RDS S3 Import/export

 

Overview

Hello. This article explains the AWS RDS S3 import/export feature and shares the results of import performance testing.


What is S3 import/export?

RDS S3 import/export is a feature that exports RDS data to S3 or imports S3 data to RDS. To allow RDS to access S3, you need to configure IAM role connection settings. This article conducted hands-on practice for Aurora MySQL and Aurora Postgres.



INFILE import VS S3 import Performance Comparison

I conducted performance testing to import 18 million records using MySQL Aurora db.r6i.xlarge spec. I executed only the import function without any database settings, such as indexes.

For the 18 million records of data, I used TPC-H, which I documented in a previous blog post.

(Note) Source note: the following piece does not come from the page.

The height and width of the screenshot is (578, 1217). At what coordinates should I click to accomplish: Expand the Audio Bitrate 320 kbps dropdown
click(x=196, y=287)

Comparing LOAD DATA LOCAL INFILE and LOAD DATA FROM S3 PREFIX import, the INFILE import was approximately 12% faster than the S3 import. S3 import performs worse than the INFILE method due to additional network hops when accessing S3.

  • LOCAL DATA INFILE import
LOAD DATA LOCAL INFILE 'lineitem.tbl' 
INTO TABLE LINEITEM
FIELDS TERMINATED BY '|' 
LINES TERMINATED BY '\\n';


  • LOAD DATA S3 import
LOAD DATA FROM S3 PREFIX '$BUCKET'
INTO TABLE LINEITEM
FIELDS TERMINATED BY '|'
LINES TERMINATED BY '\\n';


AWS blog doesn't have articles comparing INFILE and S3 import, but it explains that INFILE import performance is very good.



To compare INFILE and S3 import performance more accurately, it seems necessary to test with hundreds of millions of records and database configurations.


When should you use S3 import/export?

It's good to use S3 import/export when you need to store and utilize data in S3. For example, you can use it when you need to periodically back up some data instead of RDS snapshots, or you can utilize S3 as a shared storage role when performing RDS migration.

I used both S3 import and export to selectively restore only the damaged portion of data after executing RDS Point in Time Recovery.


Usage Method

To use S3 import/export in RDS, you need to configure 3 things. The configuration method differs depending on the RDS engine. Import/export SQL also differs depending on the RDS engine.

  1. Connect IAM role to RDS
  2. Configure database to use S3 import/export
  3. Execute SQL

MySQL Aurora Configuration

Reference: https://docs.aws.amazon.com/AmazonRDS/latest/AuroraUserGuide/AuroraMySQL.Integrating.LoadFromS3.html

  1. Connect IAM role to RDS

In the RDS dashboard, attach an IAM role from Connectivity & security → Managed IAM roles.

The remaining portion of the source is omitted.